▶ **ZADANIE A**:
Przepisz słowo w słowo fragment artykułu o wodzie na wielkopolskich polach, od słów „11.10.2017., 15:10h” aż do słów „gminy Połajewo, Rogoźno.”.
▶ **ZADANIE B**:
Napisz dalszy ciąg artykułu o nadmiarze wody na polach Wielkopolski, zaczynając od miejsca, w którym się urywa.

▶ **FRAGMENT STRONY**:

★ ★ ★ ★ ★ ★ ★

StoryEditor

Na wielkopolskich polach ciągle stoi woda!

Wielkopolska jako region od lat cierpi na niedobór wody, mówi się o procesie jej stepowienia. Ale nie w tym roku! W tym sezonie ciągle są miejsca, gdzie niedawno zbierano zboża lub wręcz się to nie udało.
11.10.2017., 15:10h
Jednym z takich rejonów silnie dotkniętych przez nadmiar wody jest gmina Ryczywół położona na północ od wielkopolskich Obornik. Tutejsi rolnicy mówią, że nie pamiętają tak mokrego roku! Niektórzy z nich rzepaki zbierali dopiero we wrześniu, nie wspominając o zbożach, których nie zawsze udało się zebrać. Od kwietnia do końca września spadło tutaj ponad 400 l wody/m2, co niejednokrotnie było wynikiem średnio rocznym. Podobne doniesienia docierają do nas z ościennych gmin, m.in. gminy Połajewo, Rogoźno.

★ ★ ★ ★ ★ ★ ★

Wykaz ze zbioru danych o wskazywaniu:
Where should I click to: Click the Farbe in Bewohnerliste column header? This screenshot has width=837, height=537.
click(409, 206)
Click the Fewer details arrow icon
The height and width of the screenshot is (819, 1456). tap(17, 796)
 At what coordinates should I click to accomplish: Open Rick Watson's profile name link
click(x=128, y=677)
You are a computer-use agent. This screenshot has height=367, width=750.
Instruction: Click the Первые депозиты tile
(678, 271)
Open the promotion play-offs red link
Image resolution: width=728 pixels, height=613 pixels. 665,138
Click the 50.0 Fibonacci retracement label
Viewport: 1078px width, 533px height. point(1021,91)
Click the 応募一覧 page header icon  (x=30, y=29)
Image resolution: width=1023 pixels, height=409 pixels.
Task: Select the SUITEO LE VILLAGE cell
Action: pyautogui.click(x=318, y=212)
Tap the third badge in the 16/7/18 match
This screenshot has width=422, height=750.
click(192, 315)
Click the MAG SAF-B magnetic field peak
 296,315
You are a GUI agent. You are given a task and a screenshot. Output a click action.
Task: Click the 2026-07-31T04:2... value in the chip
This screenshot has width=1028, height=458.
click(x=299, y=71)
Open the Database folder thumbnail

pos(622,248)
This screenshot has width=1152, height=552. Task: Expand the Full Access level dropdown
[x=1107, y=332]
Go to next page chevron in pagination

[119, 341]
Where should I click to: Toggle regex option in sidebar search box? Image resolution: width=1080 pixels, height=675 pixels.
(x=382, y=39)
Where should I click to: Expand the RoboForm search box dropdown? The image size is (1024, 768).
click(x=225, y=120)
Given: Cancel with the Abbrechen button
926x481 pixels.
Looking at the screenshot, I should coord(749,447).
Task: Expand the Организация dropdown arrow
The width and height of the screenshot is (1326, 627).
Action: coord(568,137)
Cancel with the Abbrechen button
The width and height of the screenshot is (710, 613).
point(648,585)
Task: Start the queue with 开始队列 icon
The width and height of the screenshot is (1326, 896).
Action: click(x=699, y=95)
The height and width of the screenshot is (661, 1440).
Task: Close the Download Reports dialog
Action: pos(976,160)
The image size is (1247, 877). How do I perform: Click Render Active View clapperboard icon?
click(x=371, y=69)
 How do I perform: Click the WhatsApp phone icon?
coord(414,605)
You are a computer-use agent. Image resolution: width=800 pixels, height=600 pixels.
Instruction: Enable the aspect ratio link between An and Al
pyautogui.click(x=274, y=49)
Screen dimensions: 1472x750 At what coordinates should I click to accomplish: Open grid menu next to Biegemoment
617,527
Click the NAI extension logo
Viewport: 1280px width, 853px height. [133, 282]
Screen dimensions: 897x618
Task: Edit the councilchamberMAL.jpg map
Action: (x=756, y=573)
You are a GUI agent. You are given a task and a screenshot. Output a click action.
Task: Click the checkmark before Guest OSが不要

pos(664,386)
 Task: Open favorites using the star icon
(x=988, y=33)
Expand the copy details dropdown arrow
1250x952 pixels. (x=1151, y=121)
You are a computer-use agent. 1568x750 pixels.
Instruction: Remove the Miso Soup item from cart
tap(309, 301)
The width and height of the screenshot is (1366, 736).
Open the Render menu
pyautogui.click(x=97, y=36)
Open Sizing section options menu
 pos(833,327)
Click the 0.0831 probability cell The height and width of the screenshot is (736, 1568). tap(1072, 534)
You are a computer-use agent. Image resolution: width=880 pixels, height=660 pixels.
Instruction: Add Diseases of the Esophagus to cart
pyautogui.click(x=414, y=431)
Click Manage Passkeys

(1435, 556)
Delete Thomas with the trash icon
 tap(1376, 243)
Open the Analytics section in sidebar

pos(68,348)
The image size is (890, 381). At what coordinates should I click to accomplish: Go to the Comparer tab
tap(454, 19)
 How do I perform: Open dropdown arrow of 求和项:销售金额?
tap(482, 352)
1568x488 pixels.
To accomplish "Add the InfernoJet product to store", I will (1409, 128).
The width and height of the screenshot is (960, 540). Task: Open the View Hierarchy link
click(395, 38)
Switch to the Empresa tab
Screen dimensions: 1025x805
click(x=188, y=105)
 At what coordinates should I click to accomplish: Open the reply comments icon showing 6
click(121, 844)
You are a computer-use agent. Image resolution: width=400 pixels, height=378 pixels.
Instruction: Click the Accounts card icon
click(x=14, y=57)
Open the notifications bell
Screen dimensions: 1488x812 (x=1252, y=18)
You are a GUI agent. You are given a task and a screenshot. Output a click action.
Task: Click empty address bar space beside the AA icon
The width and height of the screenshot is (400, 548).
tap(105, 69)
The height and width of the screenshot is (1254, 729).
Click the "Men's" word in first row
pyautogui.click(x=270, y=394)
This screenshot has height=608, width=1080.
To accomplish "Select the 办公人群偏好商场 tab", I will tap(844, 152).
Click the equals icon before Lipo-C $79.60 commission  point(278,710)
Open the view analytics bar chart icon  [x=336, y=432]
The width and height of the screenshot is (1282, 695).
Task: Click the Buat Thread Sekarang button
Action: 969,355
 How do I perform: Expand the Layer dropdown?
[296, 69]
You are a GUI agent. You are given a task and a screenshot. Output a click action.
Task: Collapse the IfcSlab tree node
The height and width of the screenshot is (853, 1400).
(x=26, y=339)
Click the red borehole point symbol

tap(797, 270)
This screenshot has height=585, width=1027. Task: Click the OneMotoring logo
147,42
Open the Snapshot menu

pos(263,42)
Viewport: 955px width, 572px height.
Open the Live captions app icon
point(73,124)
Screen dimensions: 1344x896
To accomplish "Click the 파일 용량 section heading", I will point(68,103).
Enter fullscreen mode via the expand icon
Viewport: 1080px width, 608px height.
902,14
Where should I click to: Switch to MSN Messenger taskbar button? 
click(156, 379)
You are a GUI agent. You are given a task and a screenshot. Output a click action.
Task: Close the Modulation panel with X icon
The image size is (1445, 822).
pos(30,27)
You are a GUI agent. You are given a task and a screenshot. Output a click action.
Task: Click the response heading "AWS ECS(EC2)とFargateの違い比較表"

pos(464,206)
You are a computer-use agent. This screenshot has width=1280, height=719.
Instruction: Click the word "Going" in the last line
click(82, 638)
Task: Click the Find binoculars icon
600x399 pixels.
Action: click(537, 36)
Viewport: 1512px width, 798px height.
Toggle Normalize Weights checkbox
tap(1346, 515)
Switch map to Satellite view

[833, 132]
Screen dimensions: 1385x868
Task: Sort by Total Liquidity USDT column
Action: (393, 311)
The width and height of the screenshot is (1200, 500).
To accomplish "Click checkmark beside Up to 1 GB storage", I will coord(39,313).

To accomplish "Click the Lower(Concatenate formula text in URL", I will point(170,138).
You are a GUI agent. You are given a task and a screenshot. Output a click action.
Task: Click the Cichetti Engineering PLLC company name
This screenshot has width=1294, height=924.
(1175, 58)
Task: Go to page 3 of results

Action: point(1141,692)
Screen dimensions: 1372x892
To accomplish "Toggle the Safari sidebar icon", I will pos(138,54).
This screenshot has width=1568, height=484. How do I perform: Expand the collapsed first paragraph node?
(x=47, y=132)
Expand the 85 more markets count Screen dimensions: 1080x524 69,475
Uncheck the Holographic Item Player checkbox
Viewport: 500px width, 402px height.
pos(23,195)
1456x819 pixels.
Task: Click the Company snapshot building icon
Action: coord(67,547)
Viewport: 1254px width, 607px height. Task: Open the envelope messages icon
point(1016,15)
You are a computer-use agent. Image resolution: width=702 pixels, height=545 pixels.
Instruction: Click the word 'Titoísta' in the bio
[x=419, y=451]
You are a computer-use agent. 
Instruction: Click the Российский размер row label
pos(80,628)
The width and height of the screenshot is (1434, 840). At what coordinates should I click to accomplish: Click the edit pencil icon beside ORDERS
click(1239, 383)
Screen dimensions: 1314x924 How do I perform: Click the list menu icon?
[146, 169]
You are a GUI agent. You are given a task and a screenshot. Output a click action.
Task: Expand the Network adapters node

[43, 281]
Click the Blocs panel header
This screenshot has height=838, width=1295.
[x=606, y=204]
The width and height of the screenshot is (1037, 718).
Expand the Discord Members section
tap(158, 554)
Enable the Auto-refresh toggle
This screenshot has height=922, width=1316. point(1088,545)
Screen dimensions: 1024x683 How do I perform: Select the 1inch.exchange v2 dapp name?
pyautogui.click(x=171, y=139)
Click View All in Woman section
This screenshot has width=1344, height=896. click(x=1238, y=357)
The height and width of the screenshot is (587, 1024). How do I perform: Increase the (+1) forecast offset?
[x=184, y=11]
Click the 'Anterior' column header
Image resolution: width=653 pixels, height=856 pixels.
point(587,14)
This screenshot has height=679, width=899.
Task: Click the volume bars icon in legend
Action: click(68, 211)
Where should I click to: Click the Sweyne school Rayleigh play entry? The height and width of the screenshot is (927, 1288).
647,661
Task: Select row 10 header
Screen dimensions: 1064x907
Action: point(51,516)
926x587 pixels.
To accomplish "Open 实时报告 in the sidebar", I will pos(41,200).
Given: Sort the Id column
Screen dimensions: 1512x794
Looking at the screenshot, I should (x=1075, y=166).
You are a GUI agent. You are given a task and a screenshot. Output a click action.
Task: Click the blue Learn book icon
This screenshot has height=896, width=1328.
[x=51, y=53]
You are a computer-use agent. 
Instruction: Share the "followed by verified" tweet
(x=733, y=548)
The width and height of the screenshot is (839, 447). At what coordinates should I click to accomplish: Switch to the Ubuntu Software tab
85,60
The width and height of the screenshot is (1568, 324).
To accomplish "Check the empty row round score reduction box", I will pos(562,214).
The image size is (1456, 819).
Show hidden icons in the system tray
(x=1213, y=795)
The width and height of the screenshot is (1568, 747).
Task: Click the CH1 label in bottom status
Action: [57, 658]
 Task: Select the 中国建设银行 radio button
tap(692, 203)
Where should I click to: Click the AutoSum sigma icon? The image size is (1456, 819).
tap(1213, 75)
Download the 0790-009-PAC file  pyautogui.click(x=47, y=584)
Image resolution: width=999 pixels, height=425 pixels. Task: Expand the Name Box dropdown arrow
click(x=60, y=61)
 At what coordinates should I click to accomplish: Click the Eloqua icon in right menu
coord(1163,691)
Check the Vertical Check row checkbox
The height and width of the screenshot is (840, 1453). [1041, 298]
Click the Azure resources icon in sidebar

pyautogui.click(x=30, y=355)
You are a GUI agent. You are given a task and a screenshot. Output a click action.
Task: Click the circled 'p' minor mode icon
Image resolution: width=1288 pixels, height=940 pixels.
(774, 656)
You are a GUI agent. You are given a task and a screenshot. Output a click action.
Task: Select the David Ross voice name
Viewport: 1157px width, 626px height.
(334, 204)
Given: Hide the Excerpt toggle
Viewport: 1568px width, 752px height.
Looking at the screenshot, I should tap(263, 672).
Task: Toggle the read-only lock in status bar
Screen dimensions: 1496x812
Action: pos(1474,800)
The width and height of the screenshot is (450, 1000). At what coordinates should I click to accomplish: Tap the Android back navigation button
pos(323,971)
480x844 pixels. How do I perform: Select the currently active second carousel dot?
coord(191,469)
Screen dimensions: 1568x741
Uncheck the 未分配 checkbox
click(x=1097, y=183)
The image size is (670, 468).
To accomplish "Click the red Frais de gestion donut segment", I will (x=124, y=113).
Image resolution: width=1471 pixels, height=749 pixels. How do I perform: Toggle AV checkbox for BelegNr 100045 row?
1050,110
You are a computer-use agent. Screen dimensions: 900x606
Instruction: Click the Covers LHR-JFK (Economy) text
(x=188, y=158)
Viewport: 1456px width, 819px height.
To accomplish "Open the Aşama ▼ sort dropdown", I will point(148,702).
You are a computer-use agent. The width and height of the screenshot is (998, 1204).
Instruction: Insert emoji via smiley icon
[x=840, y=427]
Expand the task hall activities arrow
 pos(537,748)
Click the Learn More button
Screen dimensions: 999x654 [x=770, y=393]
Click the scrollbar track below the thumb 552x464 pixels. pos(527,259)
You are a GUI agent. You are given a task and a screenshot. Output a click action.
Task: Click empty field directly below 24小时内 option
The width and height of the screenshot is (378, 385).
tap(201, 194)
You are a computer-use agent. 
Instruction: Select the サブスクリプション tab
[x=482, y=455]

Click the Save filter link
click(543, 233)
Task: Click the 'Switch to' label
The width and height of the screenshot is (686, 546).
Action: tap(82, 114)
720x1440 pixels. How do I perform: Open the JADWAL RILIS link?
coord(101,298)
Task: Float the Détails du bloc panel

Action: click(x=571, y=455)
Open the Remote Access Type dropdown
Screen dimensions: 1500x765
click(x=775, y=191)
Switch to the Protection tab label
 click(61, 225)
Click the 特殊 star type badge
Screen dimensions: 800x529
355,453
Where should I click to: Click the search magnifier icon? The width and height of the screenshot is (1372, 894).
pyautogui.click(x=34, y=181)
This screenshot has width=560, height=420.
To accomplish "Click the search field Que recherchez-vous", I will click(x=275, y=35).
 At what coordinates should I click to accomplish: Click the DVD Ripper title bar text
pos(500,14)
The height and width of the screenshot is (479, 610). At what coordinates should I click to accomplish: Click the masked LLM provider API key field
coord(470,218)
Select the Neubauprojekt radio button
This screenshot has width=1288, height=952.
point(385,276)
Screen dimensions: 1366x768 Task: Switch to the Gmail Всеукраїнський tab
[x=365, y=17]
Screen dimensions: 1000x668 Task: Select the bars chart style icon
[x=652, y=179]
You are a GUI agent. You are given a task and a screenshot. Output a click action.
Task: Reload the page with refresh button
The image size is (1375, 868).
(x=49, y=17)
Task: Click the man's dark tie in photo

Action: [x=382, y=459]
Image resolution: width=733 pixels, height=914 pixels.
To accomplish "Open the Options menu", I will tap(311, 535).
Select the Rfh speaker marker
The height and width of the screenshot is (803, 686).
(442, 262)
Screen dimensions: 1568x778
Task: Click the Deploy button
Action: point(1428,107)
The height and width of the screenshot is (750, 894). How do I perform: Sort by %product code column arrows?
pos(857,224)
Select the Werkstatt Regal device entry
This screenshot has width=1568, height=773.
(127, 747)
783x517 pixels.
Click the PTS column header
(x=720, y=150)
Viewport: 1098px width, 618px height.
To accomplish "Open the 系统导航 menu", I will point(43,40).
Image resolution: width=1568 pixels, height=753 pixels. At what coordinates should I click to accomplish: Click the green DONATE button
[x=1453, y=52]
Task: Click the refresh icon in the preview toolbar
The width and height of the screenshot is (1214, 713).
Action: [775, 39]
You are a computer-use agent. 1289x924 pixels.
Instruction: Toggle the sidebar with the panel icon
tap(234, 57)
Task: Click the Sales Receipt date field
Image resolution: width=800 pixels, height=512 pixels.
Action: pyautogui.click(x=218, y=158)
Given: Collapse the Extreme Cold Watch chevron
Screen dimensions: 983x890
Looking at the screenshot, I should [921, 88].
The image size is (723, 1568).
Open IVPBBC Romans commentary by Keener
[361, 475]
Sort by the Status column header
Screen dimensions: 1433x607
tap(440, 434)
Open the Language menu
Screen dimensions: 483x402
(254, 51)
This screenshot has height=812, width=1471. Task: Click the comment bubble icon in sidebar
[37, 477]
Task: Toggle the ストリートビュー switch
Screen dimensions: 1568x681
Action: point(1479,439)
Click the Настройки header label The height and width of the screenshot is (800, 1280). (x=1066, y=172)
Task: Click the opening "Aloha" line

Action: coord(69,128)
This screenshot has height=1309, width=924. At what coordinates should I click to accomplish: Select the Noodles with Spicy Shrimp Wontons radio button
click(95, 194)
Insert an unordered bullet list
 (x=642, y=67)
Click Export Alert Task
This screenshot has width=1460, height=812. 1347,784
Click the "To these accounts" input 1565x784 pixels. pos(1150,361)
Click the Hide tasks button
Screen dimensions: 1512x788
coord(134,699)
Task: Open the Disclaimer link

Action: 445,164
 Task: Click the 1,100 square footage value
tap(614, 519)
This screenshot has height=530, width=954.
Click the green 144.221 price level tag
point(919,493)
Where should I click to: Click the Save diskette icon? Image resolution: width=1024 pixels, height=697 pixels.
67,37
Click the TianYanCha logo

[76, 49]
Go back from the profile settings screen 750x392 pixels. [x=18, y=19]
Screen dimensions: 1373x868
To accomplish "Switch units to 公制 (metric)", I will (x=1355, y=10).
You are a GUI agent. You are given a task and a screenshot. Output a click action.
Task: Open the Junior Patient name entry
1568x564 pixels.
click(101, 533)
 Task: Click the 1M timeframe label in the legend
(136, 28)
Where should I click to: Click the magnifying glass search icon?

★ ★ ★ ★ ★ ★ ★

▶ **ODPOWIEDŹ KOŃCOWA A**:
11.10.2017., 15:10h
Jednym z takich rejonów silnie dotkniętych przez nadmiar wody jest gmina Ryczywół położona na północ od wielkopolskich Obornik. Tutejsi rolnicy mówią, że nie pamiętają tak mokrego roku! Niektórzy z nich rzepaki zbierali dopiero we wrześniu, nie wspominając o zbożach, których nie zawsze udało się zebrać. Od kwietnia do końca września spadło tutaj ponad 400 l wody/m2, co niejednokrotnie było wynikiem średnio rocznym. Podobne doniesienia docierają do nas z ościennych gmin, m.in. gminy Połajewo, Rogoźno.

▶ **ODPOWIEDŹ KOŃCOWA B**:
Teraz także, tj. 11. października, są w kropce, ponieważ wprawdzie nie nawiedzają ich deszcze nawalne, jak miało to miejsce w sierpniu, kiedy jednego dnia spadło ponad 100 l wody/m2, jednak popaduje co kilka dni i nie ma możliwości wjechać w pole. Kukurydza stoi w wodzie – nie można jej zebrać, nie można wjechać w pole i przygotować gleby do nowych zasiewów zbóż – nie wspominając o tym, że niewielu udało się zasiać rzepaki. Zboża młócone pod koniec sierpnia czy we wrześniu mają fatalną jakość, a plony są tragiczne – niekiedy nie udało się zebrać ich zebrać, bo kombajny nawet na kołach bliźniaczych czy gąsienicach topiły się na polu.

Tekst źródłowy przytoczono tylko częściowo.